Test your function on the `TRANSACTION_AMT` column from the `elections` dataset. Note that the results should be the same as question (2) — even the title of your plot.

For fair comparison, set the y-axis limits to be between 0 and 50%.

 If you called either of the `benfords_law` or `get_starting_digit` functions within your `compare_to_benfords` function, consider the following. What if you shared this function with your friend, who didn’t have access to your `benfords_law` or `get_starting_digit` functions? It wouldn’t work! Instead, it is perfectly acceptable to declare your functions inside your `compare_to_benfords` function. These types of functions are called helper functions.
Items to submit
• R code used to solve this problem.

• The results of running the R code.

• The results of running `compare_to_benfords(elections\$TRANSACTION_AMT)`.

### Question 4

Let’s dig into data a bit more. Using the `compare_to_benfords` function, analyze the transactions from the following entities (`ENTITY_TP`):

• Candidate ('CAN'),

• Individual - a person - ('IND'),

• and Organization - not a committee and not a person - ('ORG').

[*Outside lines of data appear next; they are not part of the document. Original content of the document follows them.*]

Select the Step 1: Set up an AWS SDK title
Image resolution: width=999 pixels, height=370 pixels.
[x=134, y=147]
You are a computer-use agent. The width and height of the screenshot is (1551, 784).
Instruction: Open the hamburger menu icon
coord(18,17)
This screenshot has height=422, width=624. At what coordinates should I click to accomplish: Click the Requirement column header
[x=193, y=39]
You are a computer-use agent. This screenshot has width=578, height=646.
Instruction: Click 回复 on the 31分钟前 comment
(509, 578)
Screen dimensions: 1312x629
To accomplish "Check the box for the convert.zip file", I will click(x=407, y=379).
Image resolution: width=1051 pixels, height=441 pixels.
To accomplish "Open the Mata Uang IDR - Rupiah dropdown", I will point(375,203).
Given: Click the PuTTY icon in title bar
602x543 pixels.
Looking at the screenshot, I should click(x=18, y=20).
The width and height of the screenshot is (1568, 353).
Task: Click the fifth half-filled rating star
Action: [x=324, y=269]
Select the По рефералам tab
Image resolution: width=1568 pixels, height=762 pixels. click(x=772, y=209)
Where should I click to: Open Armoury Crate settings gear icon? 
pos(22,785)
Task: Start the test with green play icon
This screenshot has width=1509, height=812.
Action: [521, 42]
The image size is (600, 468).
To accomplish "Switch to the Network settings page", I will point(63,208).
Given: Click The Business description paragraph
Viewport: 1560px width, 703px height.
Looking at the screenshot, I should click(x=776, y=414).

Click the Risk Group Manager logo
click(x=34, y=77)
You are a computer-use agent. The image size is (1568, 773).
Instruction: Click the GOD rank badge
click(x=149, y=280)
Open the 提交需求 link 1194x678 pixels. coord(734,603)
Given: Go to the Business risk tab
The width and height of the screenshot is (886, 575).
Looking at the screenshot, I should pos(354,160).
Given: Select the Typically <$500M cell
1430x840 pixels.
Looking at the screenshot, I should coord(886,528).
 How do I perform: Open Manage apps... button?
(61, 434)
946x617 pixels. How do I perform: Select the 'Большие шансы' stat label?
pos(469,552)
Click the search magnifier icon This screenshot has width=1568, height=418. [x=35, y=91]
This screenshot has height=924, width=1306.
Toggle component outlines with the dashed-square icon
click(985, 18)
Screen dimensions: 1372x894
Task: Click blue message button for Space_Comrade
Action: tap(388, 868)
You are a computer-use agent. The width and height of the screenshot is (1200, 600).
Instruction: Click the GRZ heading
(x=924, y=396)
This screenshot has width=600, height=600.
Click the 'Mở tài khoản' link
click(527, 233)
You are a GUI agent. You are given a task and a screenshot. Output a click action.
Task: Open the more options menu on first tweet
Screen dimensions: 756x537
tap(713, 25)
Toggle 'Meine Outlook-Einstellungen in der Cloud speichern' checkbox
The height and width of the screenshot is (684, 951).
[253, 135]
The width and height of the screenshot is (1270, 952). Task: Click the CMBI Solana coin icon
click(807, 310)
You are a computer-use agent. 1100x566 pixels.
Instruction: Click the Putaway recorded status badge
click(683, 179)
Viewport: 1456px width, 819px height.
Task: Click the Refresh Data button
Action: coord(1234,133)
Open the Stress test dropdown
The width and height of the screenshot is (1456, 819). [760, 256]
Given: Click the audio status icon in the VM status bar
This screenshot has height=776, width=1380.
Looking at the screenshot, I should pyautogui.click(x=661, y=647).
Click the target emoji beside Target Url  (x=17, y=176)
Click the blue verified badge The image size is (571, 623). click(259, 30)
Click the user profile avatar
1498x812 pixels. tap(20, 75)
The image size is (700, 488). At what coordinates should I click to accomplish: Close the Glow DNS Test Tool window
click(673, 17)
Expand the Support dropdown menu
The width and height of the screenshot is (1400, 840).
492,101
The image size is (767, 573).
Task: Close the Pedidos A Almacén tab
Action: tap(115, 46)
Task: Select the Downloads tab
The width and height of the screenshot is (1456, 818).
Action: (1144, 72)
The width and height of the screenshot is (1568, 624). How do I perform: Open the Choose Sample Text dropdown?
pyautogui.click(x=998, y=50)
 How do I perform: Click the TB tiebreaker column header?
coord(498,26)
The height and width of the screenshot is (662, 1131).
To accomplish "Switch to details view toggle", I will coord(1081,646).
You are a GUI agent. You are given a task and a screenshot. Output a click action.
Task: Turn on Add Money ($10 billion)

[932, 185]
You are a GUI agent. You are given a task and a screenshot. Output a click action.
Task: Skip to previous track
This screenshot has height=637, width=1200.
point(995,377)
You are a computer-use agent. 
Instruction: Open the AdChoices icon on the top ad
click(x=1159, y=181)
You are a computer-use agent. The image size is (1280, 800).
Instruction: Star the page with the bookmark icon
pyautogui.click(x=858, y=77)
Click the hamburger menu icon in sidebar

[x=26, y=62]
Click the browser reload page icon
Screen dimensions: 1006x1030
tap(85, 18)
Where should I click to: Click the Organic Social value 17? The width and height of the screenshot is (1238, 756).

Use a loop, or one of the functions in the `apply` suite to solve this problem.

Write 1-2 sentences comparing the transactions for each type of `ENTITY_TP`.

Before running your code, run the following code to create a 2x2 grid for our plots.

``par(mfrow=c(1,3))``
 There are many ways to solve this problem.
Items to submit
• R code used to solve this problem.

• The results of running the R code.

• The results of running `compare_to_benfords(elections\$TRANSACTION_AMT)`.

• Optional: Include the name or abbreviation of the entity in its title.

### Question 5

Use the elections datasets and what you learned from the Benford’s Law to explore the dataset more.

You can compare specific states, donations to other entities, or even use datasets from other years.

Explain what and why you are doing, and what are your conclusions. Be creative!

Items to submit
• R code used to solve this problem.

• The results of running the R code.

• 1-2 sentences explaining what and why you are doing.

• 1-2 sentences explaining your conclusions.

 Please make sure to double check that your submission is complete, and contains all of your code and output before submitting. If you are on a spotty internet connection, it is recommended to download your submission after submitting it to make sure what you think you submitted, was what you actually submitted.